Dans les systèmes les plus fiables, le faible taux d’accidents graves peut encourager à en changer le fonctionnement (notamment en introduisant de nouvelles solutions technologiques) pour tenter de réduire la fréquence des accidents de faible gravité mais se produisant régulièrement. De tels changements, cependant, peuvent parfois créer les conditions pour la survenue d’accidents plus rares, mais aussi beaucoup plus graves. Lorsque de nouvelles technologies sont introduite pour éliminer des dysfonctionnements systémiques bien compris, ou pour augmenter la précision des performances du système, elles créent souvent des risques d’échec catastrophique à grande échelle. Ces risques sont en général difficiles à voir avant la survenue de l’accident, car l’attention des acteurs se concentre sur les bénéfices (réels ou supposés) de ces changements. De plus, étant donné leur faible probabilité, ces catastrophes peuvent ne se produire qu’au bout de plusieurs changements systémiques, rendant difficile leur attribution à une technologie en particulier.
15 - Les analyses en termes de « cause » ne sont que faiblement efficace pour prévenir la survenue de nouveaux incidents.
Les solutions mises en place après des incidents attribués à une « erreur humaine » se concentrent généralement sur l’interdiction des activités susceptibles de « causer » un nouvel accident. Ces mesures en bout de chaîne sont peu efficaces pour réduire la probabilité d’un nouvel accident. En réalité, il est de toute manière extrêmement peu probable qu’un accident identique se produise, simplement parce que le paysage des risques change en permanence. Ce genre de mesure n’augmente donc pas la sécurité du système, mais sa complexité…ce qui accroît le nombre de failles potentielles et rends plus difficile la détection et le blocage des trajectoires accidentelles par les opérateurs de terrains.
16 - La sécurité est une caractéristique du système dans son ensemble, pas de ses composants individuels.
La sécurité est une propriété émergente des systèmes complexes : aucune personne, aucun service, aucune machine n’en est le dépositaire unique. Elle ne peut pas être achetée ou fabriquée ; ce n’est pas une fonction institutionnelle séparable des autres composantes du système. Cela implique que la sécurité n’est pas une variable de production, comme le sont les intrants ou les produits finis. En outre, le degré de sécurité de tout système est en constante évolution ; les changements systémiques constants impliquent une variation constante des risques et de leur gestion.
17 - La sécurité est une création collective de chaque instant.

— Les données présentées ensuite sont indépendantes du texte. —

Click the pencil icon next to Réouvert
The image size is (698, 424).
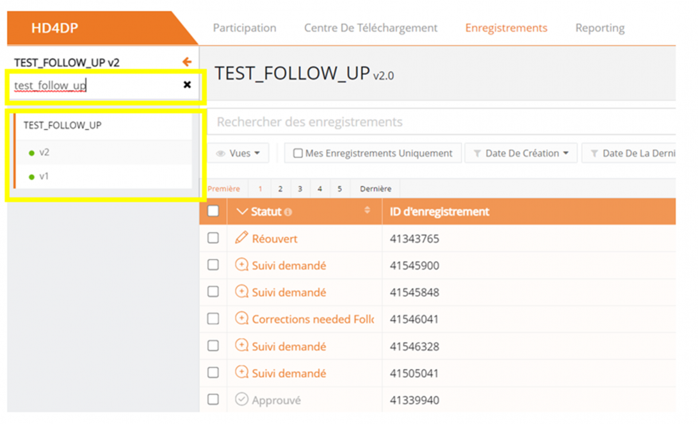tap(241, 238)
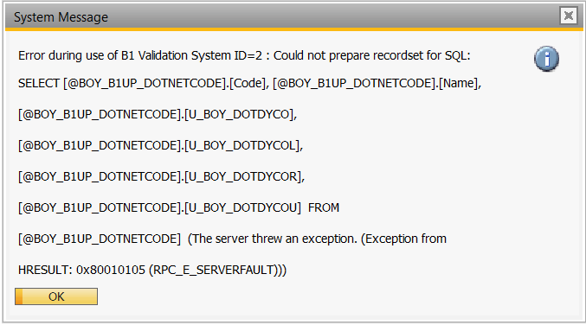Click the RPC_E_SERVERFAULT text
This screenshot has height=325, width=586.
214,271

Chaque période d’opération qui se déroule sans accident est le résultat des actions des opérateurs qui tentent de s’assurer que la performance du système reste dans des limites acceptables. Ces actions sont, en général, « simplement » ce qui est attendu de chaque opérateur. Mais puisque les opérations du système ne se passent jamais exactement comme prévu, c’est l’adaptation de chaque praticien aux changements dans les conditions de production qui, à chaque instant, crée la sécurité collective. Cette adaptation se résume le plus souvent à un choix parmi plusieurs procédures bien établies, mais il peut également s’agir d’une combinaison nouvelle d’actions, voire la création de novo d’une nouvelle approche.
18 - Un fonctionnement sans échec suppose une familiarité avec l’échec.

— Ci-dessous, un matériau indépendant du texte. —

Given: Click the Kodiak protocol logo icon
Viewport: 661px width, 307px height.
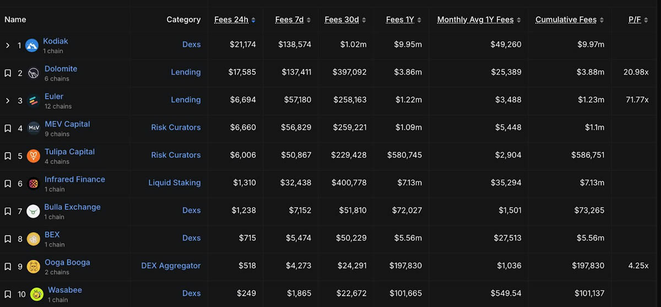Looking at the screenshot, I should 31,45.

Reconnaître les risques et manipuler avec succès le système pour maintenir un niveau de performance acceptable implique d’avoir eu l’expérience personnelle de l’échec. Les performances les plus robustes sont souvent le fait de systèmes dans lesquels les opérateurs peuvent « toucher le bord », percevoir la limite de leur capacité à prédire et maîtriser les performances du système. Dans ces environnements intrinsèquement risqués, on demande aux opérateurs d’évaluer les risques qu’ils rencontrent pour accomplir leurs objectifs de performance. Améliorer la sécurité implique donc de donner aux opérateurs les éléments nécessaires pour calibrer cette évaluation, et pour juger du degré auquel leurs actions approchent ou éloignent la performance du système de cette crête entre risque et performance optimale.